Perchè la crisi produce disoccupazione
da Repubblica del 10 febbario 2010
Come mai una crisi dai contenuti prevalentemente finanziari ha prodotto
un alto tasso di disoccupazione nell´industria? Le risposte formulate
finora vertono soprattutto sugli effetti negativi della restrizione del
credito.

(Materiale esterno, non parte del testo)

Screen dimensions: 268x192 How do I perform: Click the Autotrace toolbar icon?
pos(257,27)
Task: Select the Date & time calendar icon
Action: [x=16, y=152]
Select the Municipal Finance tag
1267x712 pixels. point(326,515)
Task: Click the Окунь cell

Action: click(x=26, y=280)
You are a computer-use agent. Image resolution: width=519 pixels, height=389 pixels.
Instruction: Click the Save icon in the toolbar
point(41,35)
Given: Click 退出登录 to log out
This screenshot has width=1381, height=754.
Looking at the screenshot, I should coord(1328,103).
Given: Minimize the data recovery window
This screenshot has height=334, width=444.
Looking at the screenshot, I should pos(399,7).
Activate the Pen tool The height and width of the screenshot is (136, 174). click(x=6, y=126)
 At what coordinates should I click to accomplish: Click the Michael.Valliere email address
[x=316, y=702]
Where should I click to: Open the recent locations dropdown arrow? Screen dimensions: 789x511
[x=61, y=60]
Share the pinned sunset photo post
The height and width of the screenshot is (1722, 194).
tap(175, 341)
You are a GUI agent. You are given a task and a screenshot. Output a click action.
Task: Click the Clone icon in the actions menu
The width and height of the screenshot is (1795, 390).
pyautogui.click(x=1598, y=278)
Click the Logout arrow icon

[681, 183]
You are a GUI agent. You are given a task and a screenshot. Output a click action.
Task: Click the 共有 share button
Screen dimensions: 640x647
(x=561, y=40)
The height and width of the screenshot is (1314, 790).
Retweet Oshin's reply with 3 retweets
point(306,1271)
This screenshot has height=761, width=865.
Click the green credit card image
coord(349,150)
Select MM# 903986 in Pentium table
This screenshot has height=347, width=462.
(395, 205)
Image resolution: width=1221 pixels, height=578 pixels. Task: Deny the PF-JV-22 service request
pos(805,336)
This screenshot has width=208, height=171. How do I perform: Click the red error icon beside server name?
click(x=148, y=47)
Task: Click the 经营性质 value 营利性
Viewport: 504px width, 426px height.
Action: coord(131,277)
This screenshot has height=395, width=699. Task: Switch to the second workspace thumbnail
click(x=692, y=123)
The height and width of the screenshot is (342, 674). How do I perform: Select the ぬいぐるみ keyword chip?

Le banche colpite o minacciate dalla crisi, si dice, riducono
il credito alle imprese; senza credito non si possono acquistare
materiali da lavorare né compiere investimenti; perciò le imprese
italiane e straniere riducono sia la produzione che le importazioni e
tagliano i posti di lavoro.
Spiegazioni simili del rapporto
finanza-industria ai tempi della crisi sono forse corrette, ma
superficiali. Guardano soltanto all´ultimo anello del rapporto. Se si
risale qualche anello più su, il rapporto si può così riassumere: la
crisi finanziaria produce disoccupazione industriale su larga scala
perché l´industria è diventata essa stessa un settore della finanza. In
circa trent´anni l´impresa industriale è stata totalmente
finanziarizzata. I disastri dei primi anni 2000, capostipite la Enron,
sono stati il primo atto del dramma cui l´avvenuta ibridazione
finanza-industria sta portando l´economia mondiale. Nel secondo atto
abbiamo assistito ai disastri del 2007-2009, archetipo la Lehmann
Brothers, ed alle devastazioni in atto del mondo del lavoro. Per non
arrivare a un terzo atto, che potrebbe essere ancora più pauroso,
bisognerebbe cercare di capire meglio il rapporto tra le due.
La
finanziarizzazione dell´impresa industriale è iniziata da quando gli
investitori istituzionali – fondi comuni, fondi pensione e
assicurazioni – i quali posseggono mediamente oltre il 50 per cento del
capitale di tutte le società quotate, hanno imposto ai dirigenti una
nuova concezione dell´impresa. Essa non doveva più venire concepita
come un´organizzazione nella quale ogni parte è legata alle altre e il
cui funzionamento tocca gli interessi di molti gruppi, dai dipendenti
ai fornitori e alla comunità locale, oltre a quelli degli azionisti.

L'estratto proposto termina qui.